Content starts
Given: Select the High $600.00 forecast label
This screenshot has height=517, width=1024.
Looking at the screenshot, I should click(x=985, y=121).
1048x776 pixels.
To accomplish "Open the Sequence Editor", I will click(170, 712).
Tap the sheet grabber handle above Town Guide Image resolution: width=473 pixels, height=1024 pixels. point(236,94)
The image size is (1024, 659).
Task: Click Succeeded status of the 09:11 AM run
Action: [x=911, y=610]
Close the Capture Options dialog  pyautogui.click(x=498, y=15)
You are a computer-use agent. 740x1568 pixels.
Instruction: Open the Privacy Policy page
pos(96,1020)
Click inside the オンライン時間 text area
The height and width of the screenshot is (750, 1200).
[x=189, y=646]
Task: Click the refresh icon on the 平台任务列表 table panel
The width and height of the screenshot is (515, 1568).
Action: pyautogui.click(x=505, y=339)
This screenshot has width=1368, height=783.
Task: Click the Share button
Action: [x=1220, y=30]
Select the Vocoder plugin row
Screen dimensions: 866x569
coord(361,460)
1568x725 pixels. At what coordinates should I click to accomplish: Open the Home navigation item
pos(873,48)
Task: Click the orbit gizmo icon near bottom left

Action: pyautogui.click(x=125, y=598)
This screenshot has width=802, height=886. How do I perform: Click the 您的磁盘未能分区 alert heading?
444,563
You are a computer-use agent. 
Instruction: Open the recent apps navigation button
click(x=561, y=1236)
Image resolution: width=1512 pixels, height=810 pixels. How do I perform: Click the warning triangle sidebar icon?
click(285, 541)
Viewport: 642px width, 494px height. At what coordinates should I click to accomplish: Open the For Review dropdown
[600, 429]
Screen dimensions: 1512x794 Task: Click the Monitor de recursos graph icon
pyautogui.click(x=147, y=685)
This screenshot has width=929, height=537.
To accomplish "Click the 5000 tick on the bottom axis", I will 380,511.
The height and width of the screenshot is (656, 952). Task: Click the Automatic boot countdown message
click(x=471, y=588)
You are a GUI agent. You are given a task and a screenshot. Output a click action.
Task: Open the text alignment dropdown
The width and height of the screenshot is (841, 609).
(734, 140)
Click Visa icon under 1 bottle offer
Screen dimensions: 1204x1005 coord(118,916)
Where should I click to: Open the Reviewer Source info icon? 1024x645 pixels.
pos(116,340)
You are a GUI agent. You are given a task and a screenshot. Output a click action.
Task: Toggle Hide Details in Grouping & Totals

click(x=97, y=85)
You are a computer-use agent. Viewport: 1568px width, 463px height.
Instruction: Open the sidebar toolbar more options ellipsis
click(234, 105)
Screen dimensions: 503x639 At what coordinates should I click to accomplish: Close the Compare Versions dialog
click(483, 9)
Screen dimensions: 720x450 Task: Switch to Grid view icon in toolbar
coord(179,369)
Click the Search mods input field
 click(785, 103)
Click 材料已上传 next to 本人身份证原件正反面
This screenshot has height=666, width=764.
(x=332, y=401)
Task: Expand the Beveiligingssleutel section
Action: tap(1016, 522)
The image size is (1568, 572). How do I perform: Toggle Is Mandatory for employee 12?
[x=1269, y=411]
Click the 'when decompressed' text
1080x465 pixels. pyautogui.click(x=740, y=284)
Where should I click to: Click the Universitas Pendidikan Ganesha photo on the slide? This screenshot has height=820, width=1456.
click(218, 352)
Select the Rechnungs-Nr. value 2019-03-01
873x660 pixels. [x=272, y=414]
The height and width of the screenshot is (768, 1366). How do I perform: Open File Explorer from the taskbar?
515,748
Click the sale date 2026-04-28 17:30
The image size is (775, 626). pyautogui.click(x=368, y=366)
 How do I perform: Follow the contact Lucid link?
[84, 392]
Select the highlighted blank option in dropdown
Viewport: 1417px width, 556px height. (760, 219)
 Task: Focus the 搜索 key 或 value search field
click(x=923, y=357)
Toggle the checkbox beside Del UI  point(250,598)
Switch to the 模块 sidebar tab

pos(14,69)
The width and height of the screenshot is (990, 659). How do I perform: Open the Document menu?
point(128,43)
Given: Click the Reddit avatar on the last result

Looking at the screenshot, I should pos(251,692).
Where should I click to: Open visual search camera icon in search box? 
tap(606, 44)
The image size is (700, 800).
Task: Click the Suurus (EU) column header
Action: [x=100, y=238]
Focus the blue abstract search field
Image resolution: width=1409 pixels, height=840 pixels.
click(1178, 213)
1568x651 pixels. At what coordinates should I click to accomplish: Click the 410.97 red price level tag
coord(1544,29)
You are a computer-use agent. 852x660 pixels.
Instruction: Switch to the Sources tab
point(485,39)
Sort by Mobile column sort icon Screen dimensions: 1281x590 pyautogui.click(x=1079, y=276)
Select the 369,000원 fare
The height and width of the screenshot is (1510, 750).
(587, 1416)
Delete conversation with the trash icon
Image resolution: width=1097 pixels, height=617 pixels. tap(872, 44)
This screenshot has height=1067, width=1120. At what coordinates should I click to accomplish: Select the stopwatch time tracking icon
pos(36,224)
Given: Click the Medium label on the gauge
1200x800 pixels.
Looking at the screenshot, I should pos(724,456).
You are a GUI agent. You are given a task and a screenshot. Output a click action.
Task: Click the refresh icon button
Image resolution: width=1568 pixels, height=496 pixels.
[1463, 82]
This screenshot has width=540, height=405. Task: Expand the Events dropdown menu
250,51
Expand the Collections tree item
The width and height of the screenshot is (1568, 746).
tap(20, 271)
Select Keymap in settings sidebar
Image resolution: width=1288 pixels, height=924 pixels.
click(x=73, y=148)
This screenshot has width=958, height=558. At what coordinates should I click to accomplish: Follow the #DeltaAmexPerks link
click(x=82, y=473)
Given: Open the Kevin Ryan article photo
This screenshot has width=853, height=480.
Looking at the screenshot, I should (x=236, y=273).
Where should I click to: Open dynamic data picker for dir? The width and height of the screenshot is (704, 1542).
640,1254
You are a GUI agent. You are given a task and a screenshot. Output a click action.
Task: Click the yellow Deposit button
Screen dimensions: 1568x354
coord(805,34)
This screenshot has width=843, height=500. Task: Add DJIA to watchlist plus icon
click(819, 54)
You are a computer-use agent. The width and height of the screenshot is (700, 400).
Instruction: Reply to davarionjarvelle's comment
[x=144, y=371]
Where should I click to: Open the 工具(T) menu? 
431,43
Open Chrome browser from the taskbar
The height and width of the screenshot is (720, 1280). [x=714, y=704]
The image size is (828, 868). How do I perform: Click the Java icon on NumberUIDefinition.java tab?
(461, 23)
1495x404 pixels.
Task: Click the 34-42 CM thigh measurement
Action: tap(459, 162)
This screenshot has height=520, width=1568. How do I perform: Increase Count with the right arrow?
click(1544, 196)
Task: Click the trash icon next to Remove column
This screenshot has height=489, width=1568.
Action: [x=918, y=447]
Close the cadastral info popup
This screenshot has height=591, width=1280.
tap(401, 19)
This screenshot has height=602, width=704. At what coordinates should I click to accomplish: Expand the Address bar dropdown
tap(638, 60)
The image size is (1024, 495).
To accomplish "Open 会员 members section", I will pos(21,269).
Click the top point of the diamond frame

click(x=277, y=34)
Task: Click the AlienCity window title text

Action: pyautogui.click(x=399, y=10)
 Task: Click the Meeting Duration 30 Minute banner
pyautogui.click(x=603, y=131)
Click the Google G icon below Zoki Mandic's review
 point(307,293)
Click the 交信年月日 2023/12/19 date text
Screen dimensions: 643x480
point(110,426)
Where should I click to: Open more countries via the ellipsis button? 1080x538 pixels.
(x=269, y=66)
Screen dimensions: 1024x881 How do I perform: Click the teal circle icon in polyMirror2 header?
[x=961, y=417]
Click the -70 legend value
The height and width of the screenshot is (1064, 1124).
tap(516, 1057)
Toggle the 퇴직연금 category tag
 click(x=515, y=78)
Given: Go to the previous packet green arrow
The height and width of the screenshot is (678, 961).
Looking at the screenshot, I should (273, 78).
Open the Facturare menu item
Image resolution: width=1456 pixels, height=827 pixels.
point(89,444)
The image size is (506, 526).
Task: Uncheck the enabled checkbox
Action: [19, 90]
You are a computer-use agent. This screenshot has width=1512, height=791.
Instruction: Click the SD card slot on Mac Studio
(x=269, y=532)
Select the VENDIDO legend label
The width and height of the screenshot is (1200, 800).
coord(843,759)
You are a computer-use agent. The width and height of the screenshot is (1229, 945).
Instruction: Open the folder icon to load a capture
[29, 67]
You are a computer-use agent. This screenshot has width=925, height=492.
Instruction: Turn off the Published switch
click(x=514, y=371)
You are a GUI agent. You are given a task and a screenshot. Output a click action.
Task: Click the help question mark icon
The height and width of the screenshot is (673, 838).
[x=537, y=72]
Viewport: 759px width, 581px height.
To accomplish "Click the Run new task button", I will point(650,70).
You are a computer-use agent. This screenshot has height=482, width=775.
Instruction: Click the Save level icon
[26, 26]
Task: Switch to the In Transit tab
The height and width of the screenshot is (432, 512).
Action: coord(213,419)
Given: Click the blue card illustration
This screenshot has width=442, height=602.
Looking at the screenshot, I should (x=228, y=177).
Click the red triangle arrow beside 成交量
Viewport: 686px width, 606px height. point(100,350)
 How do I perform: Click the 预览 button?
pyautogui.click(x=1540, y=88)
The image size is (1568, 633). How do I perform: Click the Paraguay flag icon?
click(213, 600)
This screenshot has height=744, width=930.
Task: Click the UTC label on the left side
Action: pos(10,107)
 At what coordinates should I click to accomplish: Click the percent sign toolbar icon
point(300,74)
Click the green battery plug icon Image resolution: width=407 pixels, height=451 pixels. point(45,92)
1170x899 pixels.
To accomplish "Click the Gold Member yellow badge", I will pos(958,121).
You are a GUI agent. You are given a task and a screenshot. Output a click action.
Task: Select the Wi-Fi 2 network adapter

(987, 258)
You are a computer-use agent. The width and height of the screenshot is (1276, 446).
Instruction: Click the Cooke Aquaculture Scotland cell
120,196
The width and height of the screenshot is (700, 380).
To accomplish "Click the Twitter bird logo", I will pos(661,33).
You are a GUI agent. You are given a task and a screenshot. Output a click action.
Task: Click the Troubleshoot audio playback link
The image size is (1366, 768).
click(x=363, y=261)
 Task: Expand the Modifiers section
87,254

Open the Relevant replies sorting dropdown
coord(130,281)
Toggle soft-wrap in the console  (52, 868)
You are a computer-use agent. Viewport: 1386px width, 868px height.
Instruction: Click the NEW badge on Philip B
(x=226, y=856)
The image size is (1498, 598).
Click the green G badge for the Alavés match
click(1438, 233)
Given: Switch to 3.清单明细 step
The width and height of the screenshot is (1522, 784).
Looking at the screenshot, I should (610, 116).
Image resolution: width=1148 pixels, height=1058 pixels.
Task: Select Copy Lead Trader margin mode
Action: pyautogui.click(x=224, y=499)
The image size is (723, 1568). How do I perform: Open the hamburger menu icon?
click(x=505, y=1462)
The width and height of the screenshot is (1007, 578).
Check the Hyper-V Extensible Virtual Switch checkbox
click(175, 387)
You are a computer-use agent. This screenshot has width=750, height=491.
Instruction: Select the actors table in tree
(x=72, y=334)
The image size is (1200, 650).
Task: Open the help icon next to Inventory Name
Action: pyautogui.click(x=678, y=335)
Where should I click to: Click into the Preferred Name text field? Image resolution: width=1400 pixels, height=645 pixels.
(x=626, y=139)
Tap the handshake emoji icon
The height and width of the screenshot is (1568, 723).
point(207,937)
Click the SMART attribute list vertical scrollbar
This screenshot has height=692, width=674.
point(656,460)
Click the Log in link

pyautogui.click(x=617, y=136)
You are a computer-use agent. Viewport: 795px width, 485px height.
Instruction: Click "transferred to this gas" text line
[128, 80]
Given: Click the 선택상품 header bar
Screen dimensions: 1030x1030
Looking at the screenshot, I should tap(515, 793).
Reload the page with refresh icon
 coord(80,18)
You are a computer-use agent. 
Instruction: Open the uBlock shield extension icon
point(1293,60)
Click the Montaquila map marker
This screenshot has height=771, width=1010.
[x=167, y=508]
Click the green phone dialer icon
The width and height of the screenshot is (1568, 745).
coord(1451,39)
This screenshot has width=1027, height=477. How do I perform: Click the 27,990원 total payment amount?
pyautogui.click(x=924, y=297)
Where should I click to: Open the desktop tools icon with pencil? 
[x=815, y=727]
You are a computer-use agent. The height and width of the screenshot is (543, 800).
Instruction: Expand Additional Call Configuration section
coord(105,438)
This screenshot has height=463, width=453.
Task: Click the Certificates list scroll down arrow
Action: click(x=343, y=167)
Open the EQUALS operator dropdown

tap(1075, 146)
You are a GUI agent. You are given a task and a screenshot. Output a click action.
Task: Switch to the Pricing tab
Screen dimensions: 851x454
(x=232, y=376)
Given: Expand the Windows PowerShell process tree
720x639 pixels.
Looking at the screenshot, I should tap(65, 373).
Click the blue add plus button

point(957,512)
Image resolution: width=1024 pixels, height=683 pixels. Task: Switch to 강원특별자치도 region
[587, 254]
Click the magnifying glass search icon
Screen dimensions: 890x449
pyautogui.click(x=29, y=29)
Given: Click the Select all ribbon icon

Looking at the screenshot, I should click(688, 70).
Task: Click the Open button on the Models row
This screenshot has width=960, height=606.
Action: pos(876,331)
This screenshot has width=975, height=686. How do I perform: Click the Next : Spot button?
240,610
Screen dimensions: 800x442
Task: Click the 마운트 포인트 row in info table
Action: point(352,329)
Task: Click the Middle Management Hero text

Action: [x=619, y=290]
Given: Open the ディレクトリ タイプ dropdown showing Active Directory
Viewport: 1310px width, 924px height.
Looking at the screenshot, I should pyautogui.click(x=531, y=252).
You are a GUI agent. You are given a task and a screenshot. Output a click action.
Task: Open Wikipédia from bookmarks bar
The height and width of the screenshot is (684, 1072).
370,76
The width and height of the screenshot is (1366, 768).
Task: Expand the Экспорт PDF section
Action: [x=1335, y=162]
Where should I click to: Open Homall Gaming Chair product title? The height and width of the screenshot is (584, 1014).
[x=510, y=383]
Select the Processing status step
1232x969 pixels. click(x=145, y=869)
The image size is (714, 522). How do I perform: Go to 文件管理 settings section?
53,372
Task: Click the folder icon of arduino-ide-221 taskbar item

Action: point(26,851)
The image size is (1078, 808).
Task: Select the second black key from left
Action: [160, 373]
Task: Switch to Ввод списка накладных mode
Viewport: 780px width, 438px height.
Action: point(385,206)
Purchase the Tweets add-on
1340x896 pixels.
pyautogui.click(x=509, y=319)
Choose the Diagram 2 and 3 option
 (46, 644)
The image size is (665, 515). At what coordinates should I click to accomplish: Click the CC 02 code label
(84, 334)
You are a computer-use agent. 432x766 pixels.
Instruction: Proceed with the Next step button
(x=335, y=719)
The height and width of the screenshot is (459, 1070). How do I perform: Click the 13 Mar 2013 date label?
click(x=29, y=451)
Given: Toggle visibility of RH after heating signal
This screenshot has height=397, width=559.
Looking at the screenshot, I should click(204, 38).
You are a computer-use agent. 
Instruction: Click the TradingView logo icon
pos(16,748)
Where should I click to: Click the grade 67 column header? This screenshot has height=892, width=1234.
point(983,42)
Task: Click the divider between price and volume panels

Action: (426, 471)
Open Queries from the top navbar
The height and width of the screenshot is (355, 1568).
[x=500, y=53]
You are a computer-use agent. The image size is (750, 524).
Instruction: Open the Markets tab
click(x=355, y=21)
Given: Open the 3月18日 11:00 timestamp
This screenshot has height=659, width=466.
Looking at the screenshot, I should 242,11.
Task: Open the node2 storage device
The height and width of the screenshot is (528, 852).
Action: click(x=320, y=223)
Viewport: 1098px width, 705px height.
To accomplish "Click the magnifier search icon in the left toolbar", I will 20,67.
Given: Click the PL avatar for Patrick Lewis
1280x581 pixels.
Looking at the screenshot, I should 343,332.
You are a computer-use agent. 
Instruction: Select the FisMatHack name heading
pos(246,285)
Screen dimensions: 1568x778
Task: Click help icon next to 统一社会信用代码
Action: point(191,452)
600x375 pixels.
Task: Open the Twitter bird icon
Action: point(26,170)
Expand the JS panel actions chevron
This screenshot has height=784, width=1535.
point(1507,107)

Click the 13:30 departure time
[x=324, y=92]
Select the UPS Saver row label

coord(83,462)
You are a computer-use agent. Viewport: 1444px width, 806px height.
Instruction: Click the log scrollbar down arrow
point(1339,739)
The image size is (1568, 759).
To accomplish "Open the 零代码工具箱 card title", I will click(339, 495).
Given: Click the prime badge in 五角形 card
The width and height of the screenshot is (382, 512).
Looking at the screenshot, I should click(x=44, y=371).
Content ends
What you should do: Out of the entries above, write out only the lines between the line holding "Instruction: Click the Cooke" and the line holding "Task: Click the Troubleshoot", inclusive, each exactly as given.

Result below:
Instruction: Click the Cooke Aquaculture Scotland cell
120,196
The width and height of the screenshot is (700, 380).
To accomplish "Click the Twitter bird logo", I will pos(661,33).
You are a GUI agent. You are given a task and a screenshot. Output a click action.
Task: Click the Troubleshoot audio playback link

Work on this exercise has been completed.